A distanza di 23 anni, le ferite del primo sisma non ci sono più. Quelle del secondo, invece, sono ancora visibili e tante sono le persone fuori dalle proprie abitazioni

La frazione di Belvedere

FABRIANO – Venti interminabili secondi. Ore 11:43 del 26 settembre 1997, il grande boato. Il terremoto colpì duro Fabriano quando era già tarda mattinata. Grida, panico, tutti in strada dagli uffici, dalle case, dalle aziende e da ogni luogo coperto, scuole in primis.

Ci fu anche un morto in quel maledetto venerdì di 23 anni fa, la 65enne Agnese Ciccacci. La sfortunata donna si trovava nei pressi della chiesa di San Biagio e San Romualdo quando la scossa provocò il crollo della facciata del sacrario. Una quantità enorme di macerie che caddero violentemente al suolo. Agnese non fu investita dalle macerie, ma da una pietra che, dopo aver rimbalzato su un corrimano in cemento, la colpì al capo uccidendola.

Oltre a questa incredibile morte, furono effettuati oltre 230 interventi di soccorso nelle ore immediatamente successive al forte sisma. Dieci le persone ricoverate per ferite, altre quindici fortemente scioccate.

Tantissimi i crolli, soprattutto in via La Spina, via Serraloggia e il Borgo. Sette le abitazioni, disabitate, che crollarono. L’85 per cento del patrimonio edilizio del centro storico era lesionato. In totale più di mille sfollati. Nelle frazioni danni ingenti. A Cupo, forse il simbolo del terremoto, il campanile della chiesa rimase pericolante per giorni. A Belvedere, il 90 per cento delle abitazioni fu dichiarato inagibile.

La chiesa di San Biagio danneggiata

Molte le scuole danneggiate, all’Agraria, a esempio, crollò una porzione di pavimento. Danni all’ospedale Engles Profili e inagibile il teatro Gentile. Nelle aziende non si lavorò per molti giorni.

La macchina dei soccorsi, all’epoca il sindaco era Giancarlo Castagnari, si mise subito in moto. Si diede vita a una roulottopoli, in attesa dei moduli abitativi. Subito sostituita da tre villaggi con complessivi mille moduli ubicati davanti al distaccamento dei vigili del fuoco, all’antistadio e in via Aldo Moro.

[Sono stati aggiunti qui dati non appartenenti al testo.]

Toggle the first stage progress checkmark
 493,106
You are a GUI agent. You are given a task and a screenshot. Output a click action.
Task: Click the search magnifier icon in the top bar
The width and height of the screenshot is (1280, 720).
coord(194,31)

La zona container di via Aldo Moro

Dopo la sfilata dei politici nazionali, il tratto distintivo tipico dei fabrianesi prese il sopravvento. Con la “tigna” che li contraddistingue da sempre, iniziò la fase della ricostruzione che – ancora oggi – viene presa a esempio e modello.

Con il sindaco, Francesco Santini, la road-map della ricostruzione marciò a pieno regime. Quasi mille cantieri disseminati sul territorio. Nel 1999 si riaprì il teatro Gentile. A fine 2000, la scuola Allegretto di Nuzi ritornò nella propria sede e tornò agibile anche la Cattedrale di San Venanzio. Nel 2002, anche Palazzo Chiavelli era di nuovo fruibile. A cavallo fra il 2000 e il 2001, il 70 per cento degli sfollati, rientrò a casa.

A chiudere la fase della ricostruzione il sindaco di allora, Roberto Sorci. In particolare a Belvedere dove fu costituito il consorzio dei consorzi con la ricostruzione collettiva terminata nella primavera del 2007. Un esempio fulgido di buona amministrazione e di soldi spesi bene che, a ragione, è considerato un modello. Molto diverso da quanto sta accadendo per il sisma del Centro-Italia, agosto-ottobre 2016, dove la ricostruzione è ancora ben lontana dal dirsi completata, anzi.